Back in late January, the NJSIAA announced it would move its baseball finals from picturesque Veterans’ Park in Hamilton to Bainton Field at Rutgers, right across from Jersey Mike’s Arena. The park was beautiful, but as the NJSIAA has said, it simply outgrew the park, which had limited parking, a curfew (that provided a controversy of its own last year over a long-running game that had to be suspended and picked up the next day, no tarp (which led to games frequently being rescheduled), and scant cell service that often forced reporters to file stories from their cars, where there could maybe get one more bar – or one at all – on their mobile hotspots.

On Saturday, after the state Group 4 final, we ventured over to see the new facility, which actually is more impressive than any picture released online has even shown.

Brand-new elevated bleachers wrap around from beyond both dugouts, with 400 seat-back chairs directly behind the plate, and a new press-box replaces the antiquated one that used to sit at field level behind home plate, now with plenty of room inside and out for media.

Some of the credit goes to Rutgers here, too. The baseball move happened on the watch of new Athletic Director Keli Zinn, who only began the job last summer, and was hired by similarly-new University President William Tate.
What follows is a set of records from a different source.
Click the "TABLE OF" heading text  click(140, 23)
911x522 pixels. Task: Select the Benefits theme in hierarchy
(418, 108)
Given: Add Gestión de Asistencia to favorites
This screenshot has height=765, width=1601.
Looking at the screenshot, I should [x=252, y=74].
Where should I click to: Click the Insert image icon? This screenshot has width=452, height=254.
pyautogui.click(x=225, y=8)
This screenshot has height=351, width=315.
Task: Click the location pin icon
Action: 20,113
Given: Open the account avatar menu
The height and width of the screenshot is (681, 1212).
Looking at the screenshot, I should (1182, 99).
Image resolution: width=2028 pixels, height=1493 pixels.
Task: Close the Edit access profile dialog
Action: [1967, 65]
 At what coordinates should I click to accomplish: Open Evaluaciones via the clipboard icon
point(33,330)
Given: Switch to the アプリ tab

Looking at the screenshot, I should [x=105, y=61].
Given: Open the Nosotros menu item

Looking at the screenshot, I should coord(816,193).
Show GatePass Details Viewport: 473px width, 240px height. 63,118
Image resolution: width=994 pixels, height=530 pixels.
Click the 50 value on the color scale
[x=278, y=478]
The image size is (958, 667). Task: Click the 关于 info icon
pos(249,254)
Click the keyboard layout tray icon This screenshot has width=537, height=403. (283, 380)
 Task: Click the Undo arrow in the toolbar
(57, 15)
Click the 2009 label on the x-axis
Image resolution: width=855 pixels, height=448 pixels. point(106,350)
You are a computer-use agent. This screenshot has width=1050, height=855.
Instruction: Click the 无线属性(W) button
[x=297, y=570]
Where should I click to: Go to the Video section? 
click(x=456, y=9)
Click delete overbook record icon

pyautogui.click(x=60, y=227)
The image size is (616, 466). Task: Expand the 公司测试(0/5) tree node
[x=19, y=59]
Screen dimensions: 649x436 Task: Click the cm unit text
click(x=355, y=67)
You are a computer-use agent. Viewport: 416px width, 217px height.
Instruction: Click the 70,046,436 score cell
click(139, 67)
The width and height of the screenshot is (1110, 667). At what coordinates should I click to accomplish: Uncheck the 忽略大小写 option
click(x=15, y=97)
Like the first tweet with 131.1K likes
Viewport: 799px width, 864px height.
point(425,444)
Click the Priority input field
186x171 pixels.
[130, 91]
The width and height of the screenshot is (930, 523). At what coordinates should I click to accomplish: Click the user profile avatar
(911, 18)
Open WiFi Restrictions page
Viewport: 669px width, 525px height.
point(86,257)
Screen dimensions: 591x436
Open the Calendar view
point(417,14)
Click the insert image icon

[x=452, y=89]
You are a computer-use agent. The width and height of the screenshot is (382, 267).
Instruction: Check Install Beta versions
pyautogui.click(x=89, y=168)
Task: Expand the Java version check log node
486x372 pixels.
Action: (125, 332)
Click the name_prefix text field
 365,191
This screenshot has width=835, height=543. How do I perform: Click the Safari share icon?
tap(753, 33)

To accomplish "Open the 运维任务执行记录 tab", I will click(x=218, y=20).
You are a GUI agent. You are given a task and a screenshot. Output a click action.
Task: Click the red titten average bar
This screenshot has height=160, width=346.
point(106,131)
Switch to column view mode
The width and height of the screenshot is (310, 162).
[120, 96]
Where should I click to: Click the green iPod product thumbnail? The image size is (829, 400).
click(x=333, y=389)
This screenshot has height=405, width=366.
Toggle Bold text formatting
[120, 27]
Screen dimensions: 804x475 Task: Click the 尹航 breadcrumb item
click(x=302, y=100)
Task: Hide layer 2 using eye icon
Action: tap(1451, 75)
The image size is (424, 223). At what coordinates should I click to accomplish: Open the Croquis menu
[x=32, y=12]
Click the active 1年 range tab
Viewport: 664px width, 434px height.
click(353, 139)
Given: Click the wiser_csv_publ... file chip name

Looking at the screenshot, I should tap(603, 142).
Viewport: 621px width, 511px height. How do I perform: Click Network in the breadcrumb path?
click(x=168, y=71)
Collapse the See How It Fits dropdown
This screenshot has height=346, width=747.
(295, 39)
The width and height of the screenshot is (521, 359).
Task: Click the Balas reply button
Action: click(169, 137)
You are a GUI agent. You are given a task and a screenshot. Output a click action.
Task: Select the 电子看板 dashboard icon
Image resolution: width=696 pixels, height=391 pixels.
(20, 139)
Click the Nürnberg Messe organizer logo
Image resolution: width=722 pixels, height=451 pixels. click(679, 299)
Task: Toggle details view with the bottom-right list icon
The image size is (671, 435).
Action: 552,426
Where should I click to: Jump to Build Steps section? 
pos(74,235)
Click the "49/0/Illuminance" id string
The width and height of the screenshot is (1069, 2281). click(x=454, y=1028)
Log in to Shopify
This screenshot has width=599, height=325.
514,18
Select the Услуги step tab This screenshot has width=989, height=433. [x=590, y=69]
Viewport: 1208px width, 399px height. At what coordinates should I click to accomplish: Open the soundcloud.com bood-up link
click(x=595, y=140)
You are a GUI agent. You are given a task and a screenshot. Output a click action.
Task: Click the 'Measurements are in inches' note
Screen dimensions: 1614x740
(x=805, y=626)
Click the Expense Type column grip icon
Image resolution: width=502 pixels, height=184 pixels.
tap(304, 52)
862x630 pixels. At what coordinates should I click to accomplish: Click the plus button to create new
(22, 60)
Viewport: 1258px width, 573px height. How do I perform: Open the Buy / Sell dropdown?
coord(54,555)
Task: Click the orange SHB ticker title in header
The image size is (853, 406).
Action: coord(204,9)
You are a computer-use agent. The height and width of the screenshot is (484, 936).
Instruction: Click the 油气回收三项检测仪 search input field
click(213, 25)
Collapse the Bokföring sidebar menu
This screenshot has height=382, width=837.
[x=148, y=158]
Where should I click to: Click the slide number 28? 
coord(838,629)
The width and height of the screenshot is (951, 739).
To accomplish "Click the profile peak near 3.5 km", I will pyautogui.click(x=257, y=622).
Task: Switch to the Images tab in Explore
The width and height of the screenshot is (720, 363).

They seem to understand the value of having such events on campus.

Even the Greater Middlesex Conference has had discussions with Zinn, and we hear at least one of the topics was to bring the basketball championship doubleheader back to RU. The county finals had been held there for decades, predating the formation of the GMC for the 1985-86 season. (In fact, the first live basketball game this reporter ever attended was the 1984 Middlesex County Tournament final, at age six, when St. Peter’s of New Brunswick beat St. Joe’s-Metuchen in the final.

But the GMC moved to Middlesex County College in 2019 and 2020, citing cost issues at Rutgers. And after COVID, the league began holding the semifinals and finals all at Monroe Township High School, where it has remained since.

But with all due respect, what sounds better as a preseason mantra? “We want to make it to Monroe” or “We want to make it to Rutgers?”